Thanks for all the replies, I'll upgrade couch and erlang to the latest
and retest. Yes, this is a single time import, but 70 millions records
at 50 - 60 writes a second doesn't mean a day, it means 2 weeks or
more. I don't mind throwing extra hardware at the problem, but I just
want to make sure I'm throwing extra hardware in the right place and
using existing hardware as best as I can. If writes to all DBs are
serialized in a single thread, then if I partition the data into two DBs
and fire up two copies of couch, I should be able to make use of another
processor on the same machine? I'll test this tomorrow along with the
newer versions.
Thanks,
Josh
Paul Davis wrote:
Erlang 5.5.5 is borked. 5.6.x should be ok.
Also, yes, writes to the database are serialized in a single thread.
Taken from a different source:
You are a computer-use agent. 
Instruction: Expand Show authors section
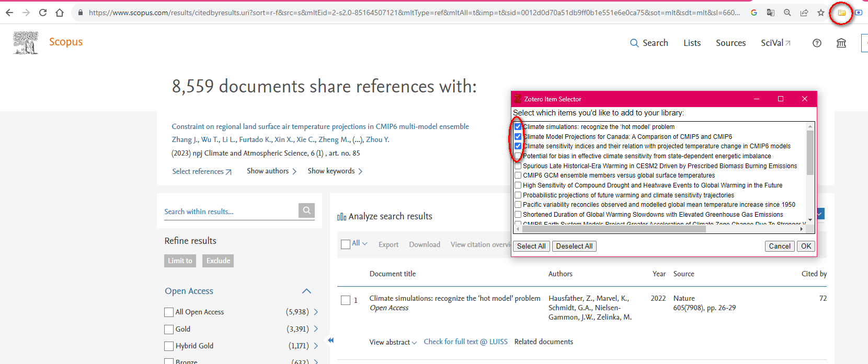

For reference, when storing data, are you using the _bulk_docs
interface?
Also, in trunk the fsync calls are turned off by default now so you
should notice more speedup there.
Also, if these are archived records, wouldn't this be a single time
cost? Faster is always better, but if it takes a day, is that a big
deal?
HTH
Paul
On Wed, Jan 7, 2009 at 2:55 PM, Josh Bryan <[email protected]> wrote:
Chris Anderson wrote:
On Wed, Jan 7, 2009 at 4:37 PM, Josh Bryan <[email protected]> wrote:
Hi,
I am looking into CouchDB as a solution to store a bunch (approx 70
million) archived documents. While planning for the import process, I
did some benchmarking to figure out how long the import will take. I
get about 50-70 inserts per second on average. However, when I looked
for the bottleneck, I couldn't figure it out. I am connected to the
database via a fast lan and can verify that the network is not
saturated. I can also verify that disk IO is not saturated. The only
clue is that of the 4 cpus on the server, it seems that only one is
getting fully loaded. Also, of the 5 erlang processes I can see
running, only one of them seems to be getting most of the cpu time. I
know that erlang is built with smp enabled, so if it is cpu bound, why
can't it make use of the other 3 processors?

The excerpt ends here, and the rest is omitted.